Well the "c" is essentially an upgraded "b" in that it is setup for two rows rather than one. My brother is on the lookout for a "b" but I'd like to have a CA -as it is really the first post war design. Any of those three tractors are very capable and nimble little tractors. They all did better in the Nebraska tests than their claimed performance (an AC trait). So you never thought you'd own an AC? Well welcome to the family! Those little poppy colored tractors can get into your blood.


----------



## Redwreck (May 19, 2012)

Nice find! Great price!! My WC is a fun little tractor too but my wife likes the "low-rider" feel of my IH 464 better. Why argue? She does more mowing that way.


----------



## PeteNM (Sep 18, 2003)

Ben, I still like that old iron pretty good. Looks like you got another and I'll bet it does a bunch of work for you. I doubt if it uses much gas either. Congrats !!!!


----------



## ben70b (Aug 29, 2012)

I went two see an old allis collector about some parts early this morning, he has been selling off a lot of his old tractors over the last few years. He offered me one and a half more C tractors for 300 bucks, including a freshly overhauled engine that has been settin inside for probably ten years. There is all the parts for one and half another carcass for spare parts. I think I will go back in the morning and pay him for it all. 
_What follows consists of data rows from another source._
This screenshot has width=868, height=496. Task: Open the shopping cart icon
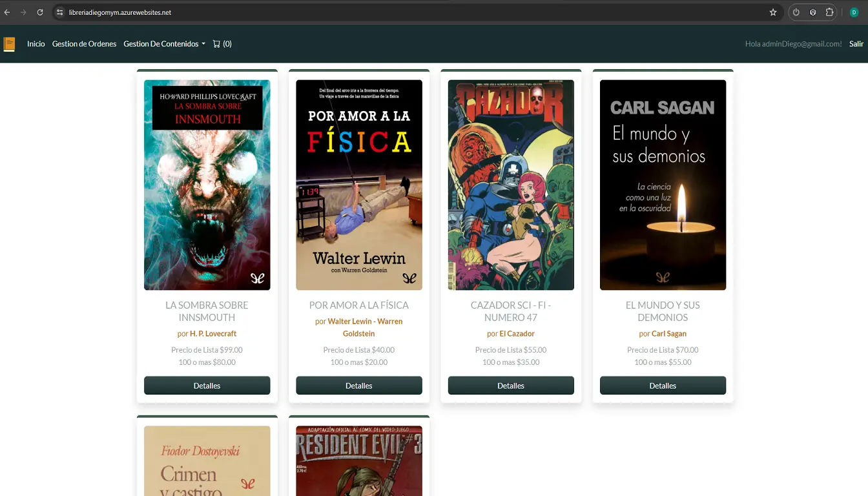pyautogui.click(x=217, y=44)
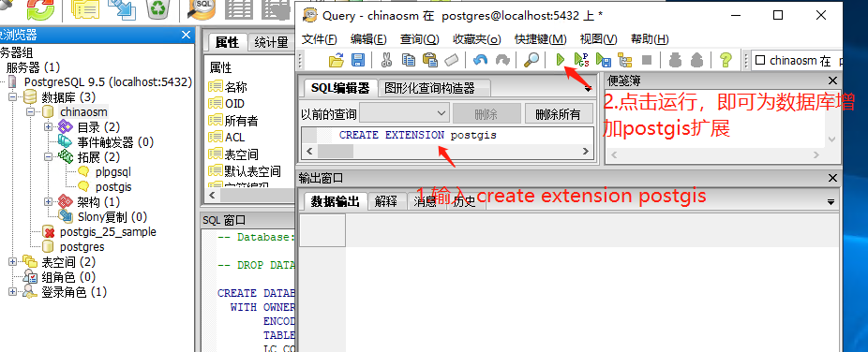Viewport: 868px width, 352px height.
Task: Open the 查询(Q) menu
Action: 419,39
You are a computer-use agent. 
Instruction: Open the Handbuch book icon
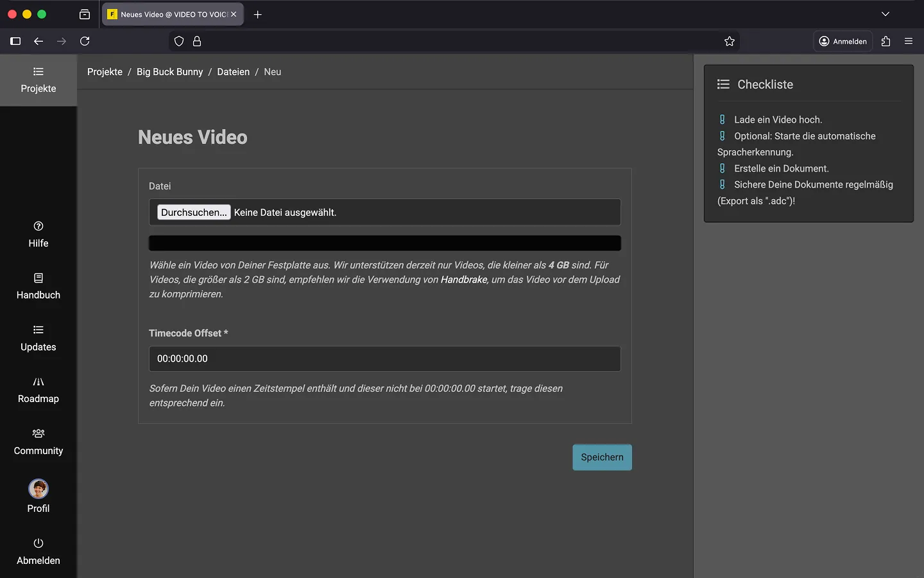39,278

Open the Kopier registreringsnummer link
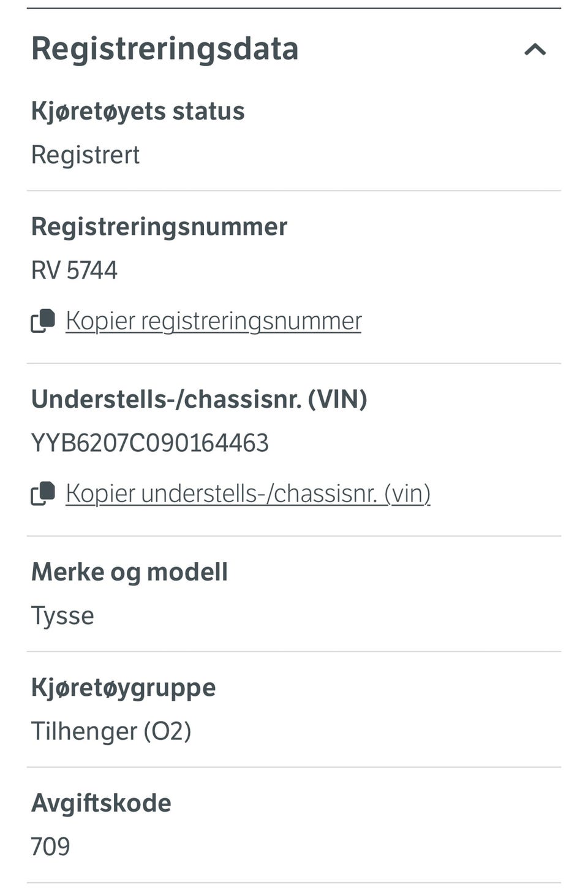213,321
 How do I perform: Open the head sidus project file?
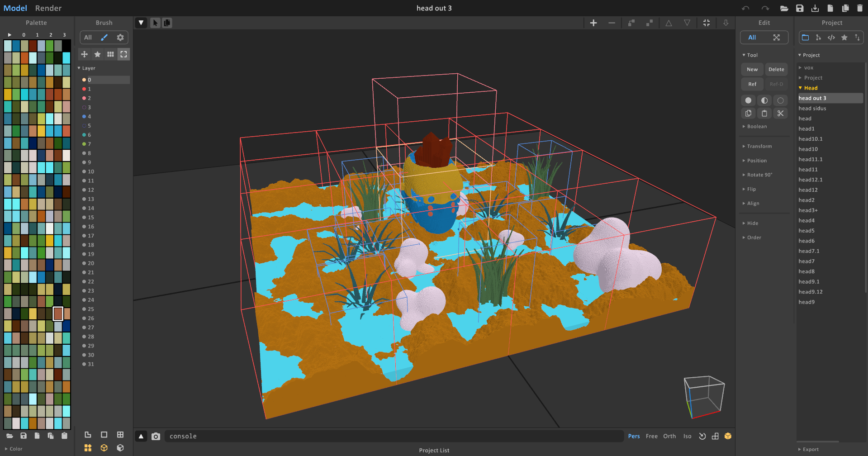[x=812, y=109]
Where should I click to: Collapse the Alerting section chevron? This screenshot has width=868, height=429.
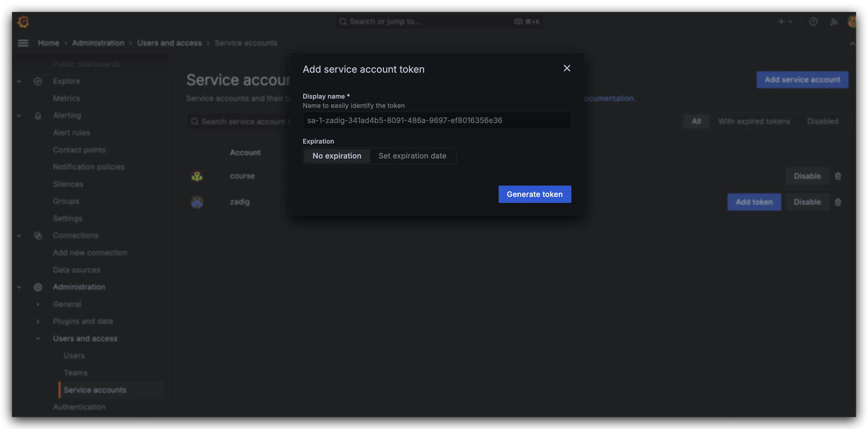pyautogui.click(x=19, y=116)
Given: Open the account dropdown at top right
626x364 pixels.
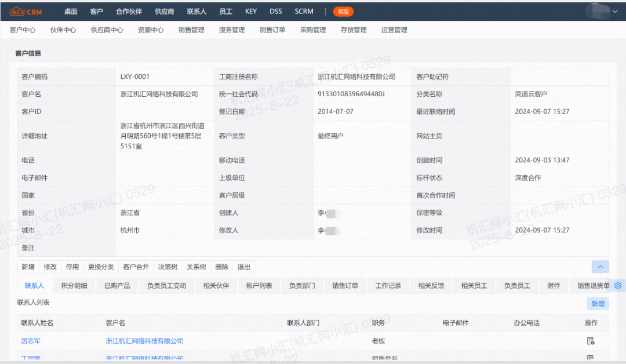Looking at the screenshot, I should [x=616, y=11].
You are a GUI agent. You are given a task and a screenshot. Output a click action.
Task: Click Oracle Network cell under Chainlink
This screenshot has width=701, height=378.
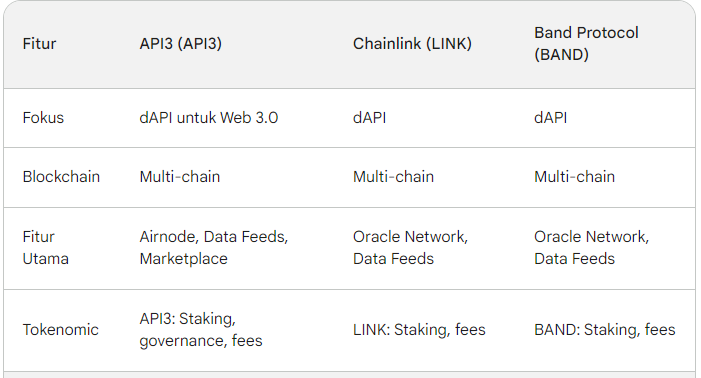[x=410, y=248]
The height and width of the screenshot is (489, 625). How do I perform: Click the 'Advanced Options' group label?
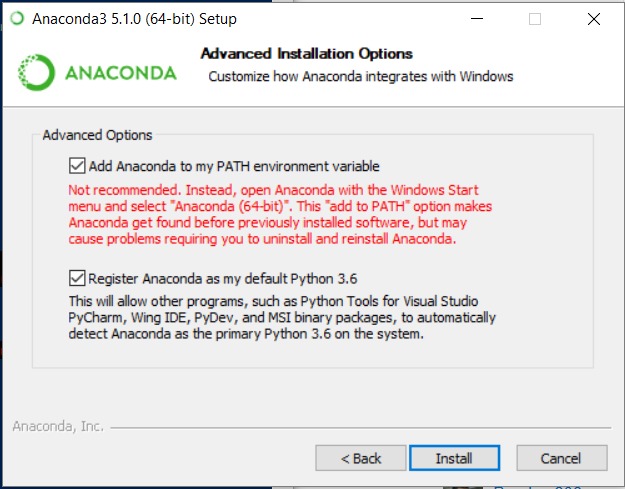(98, 135)
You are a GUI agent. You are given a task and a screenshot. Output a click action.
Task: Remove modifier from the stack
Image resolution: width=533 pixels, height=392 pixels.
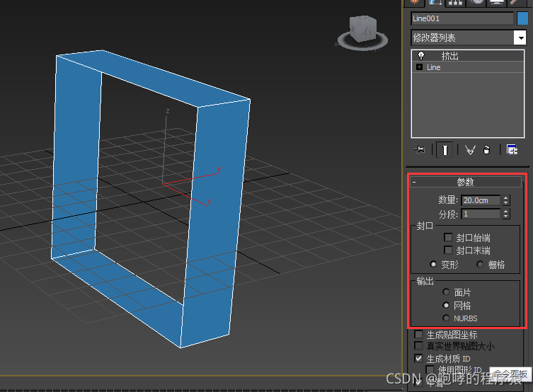pos(487,150)
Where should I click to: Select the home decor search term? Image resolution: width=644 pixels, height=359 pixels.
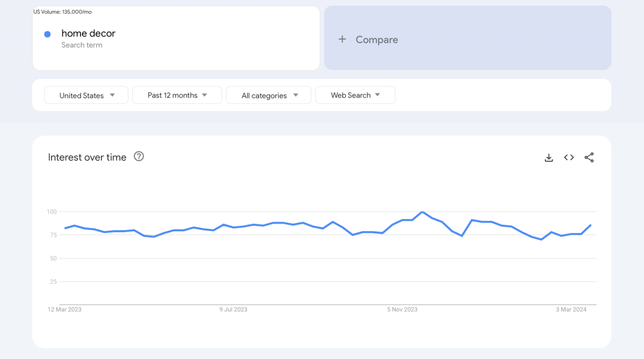click(88, 34)
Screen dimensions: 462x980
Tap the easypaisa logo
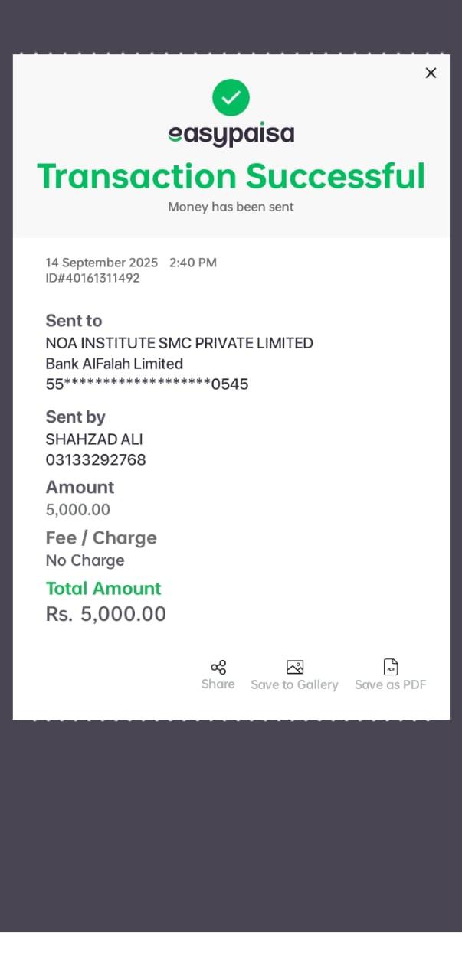[x=231, y=135]
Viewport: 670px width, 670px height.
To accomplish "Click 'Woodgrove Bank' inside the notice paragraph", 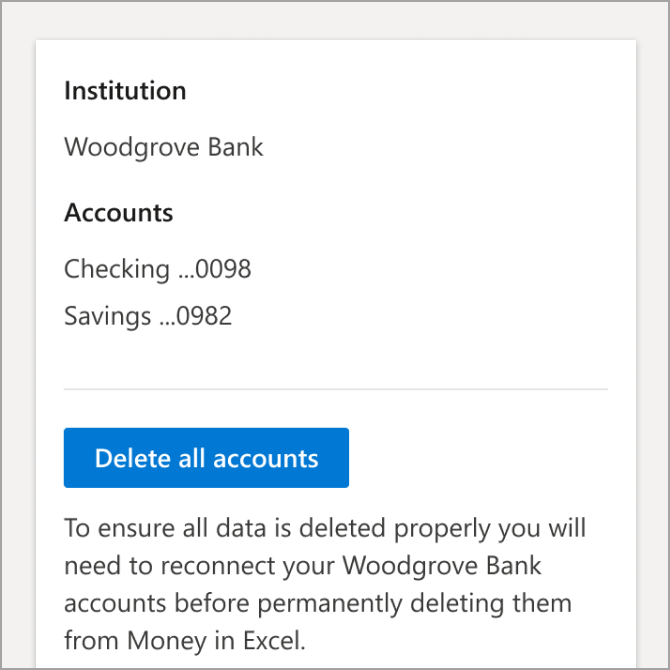I will point(442,565).
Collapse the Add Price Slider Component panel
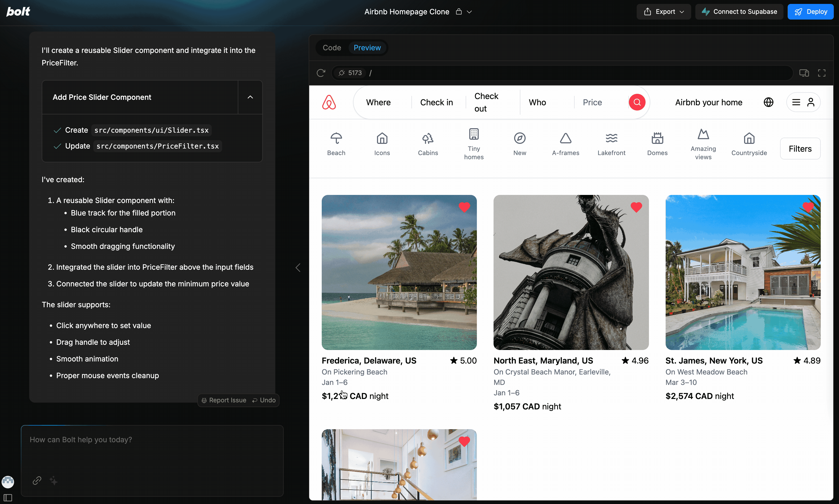This screenshot has width=839, height=504. 250,97
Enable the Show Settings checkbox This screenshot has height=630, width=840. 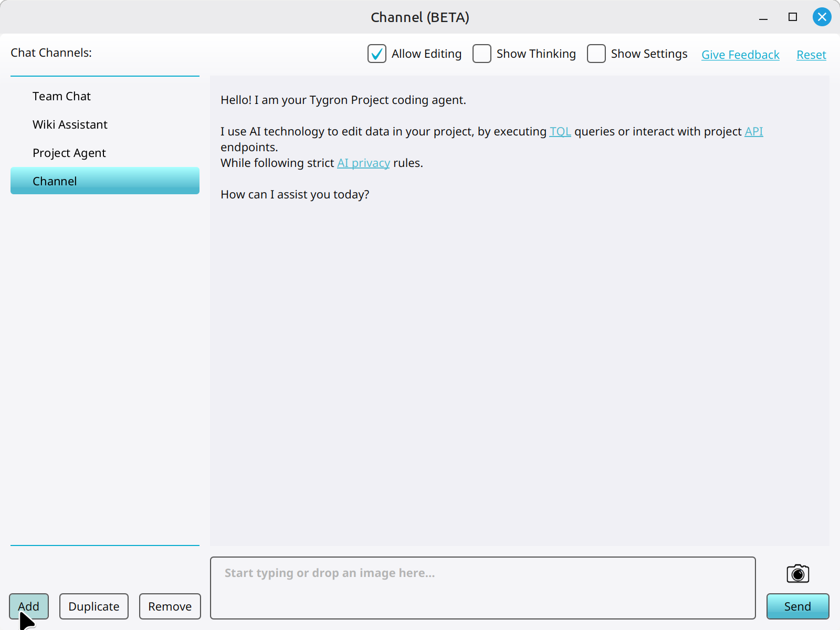coord(596,54)

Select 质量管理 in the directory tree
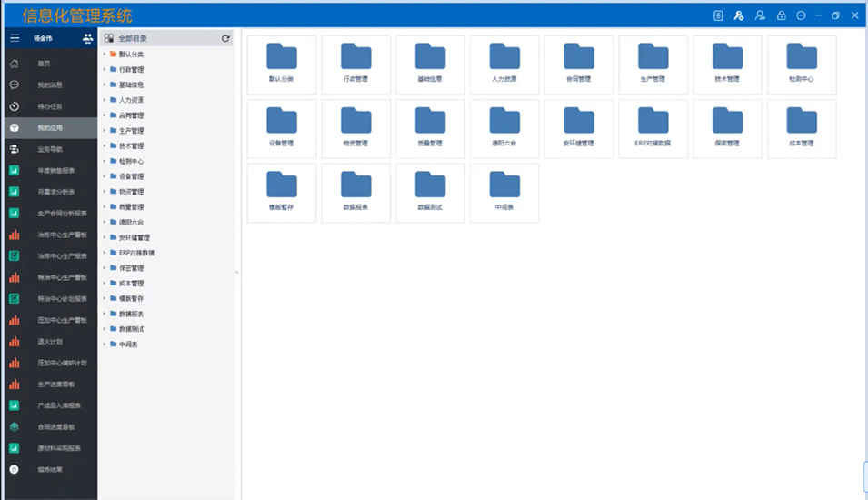click(131, 207)
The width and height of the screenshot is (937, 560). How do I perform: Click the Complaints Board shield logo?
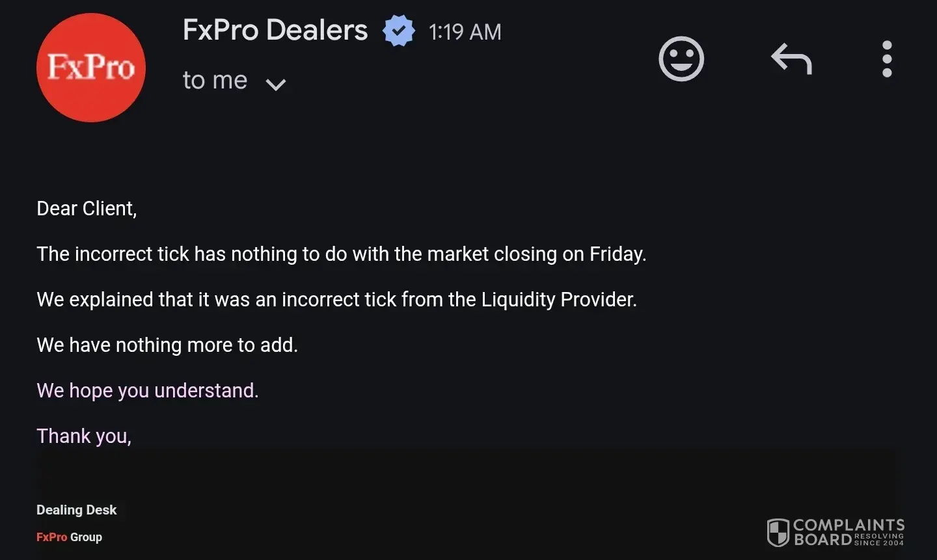(x=778, y=533)

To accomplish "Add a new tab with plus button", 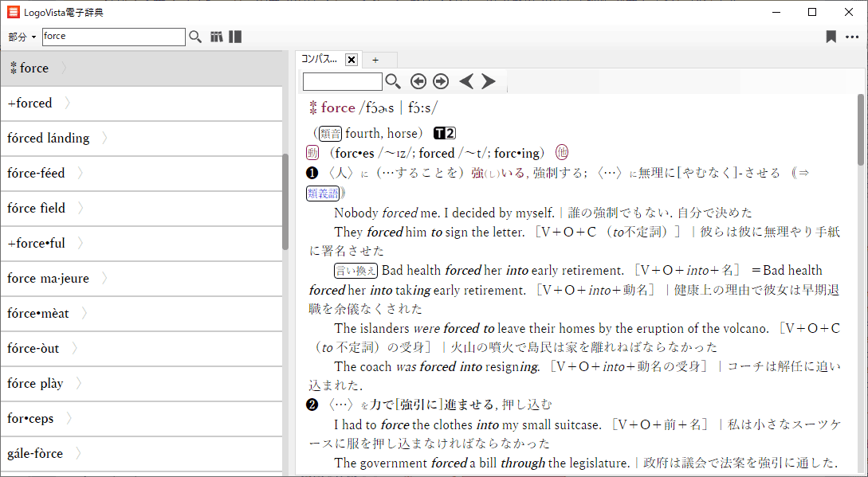I will click(x=375, y=60).
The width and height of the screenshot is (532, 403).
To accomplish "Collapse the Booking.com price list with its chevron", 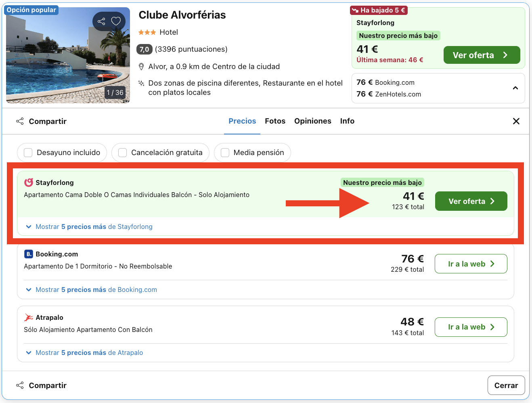I will click(x=515, y=87).
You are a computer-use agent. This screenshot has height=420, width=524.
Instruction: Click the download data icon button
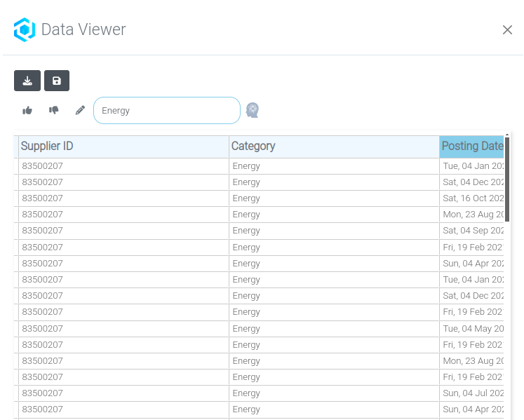[x=27, y=81]
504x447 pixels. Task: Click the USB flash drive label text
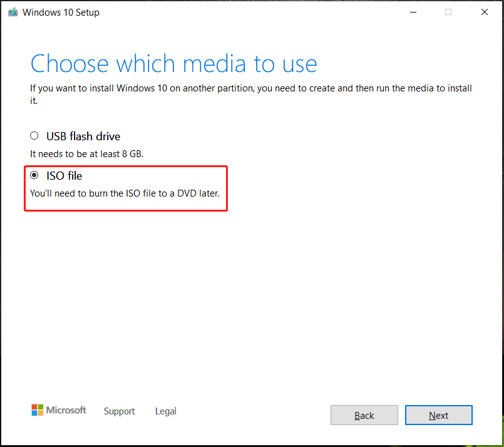click(83, 136)
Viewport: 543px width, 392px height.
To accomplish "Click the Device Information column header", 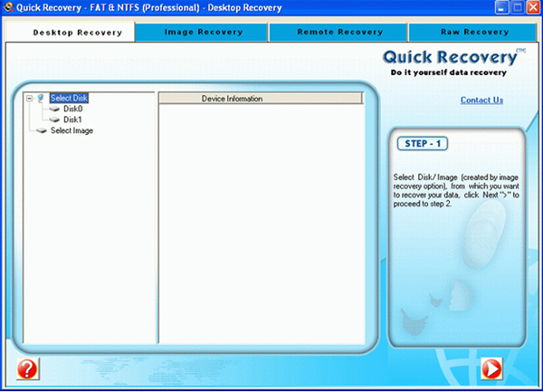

Would you rather pay a buck for a burger or eat a free sh!t sandwich?


----------



## PeteNM (Sep 18, 2003)

That sounds like a pretty dang good deal to me. Think I'd likely go for it. How do you find all these good deals !! Congrats again.....


----------



## imbill (Mar 4, 2014)

That sounds like to good of a deal to pass up !!


----------



## skunkhome (Nov 30, 2008)

It's a bonafide illness. Orange fever!


----------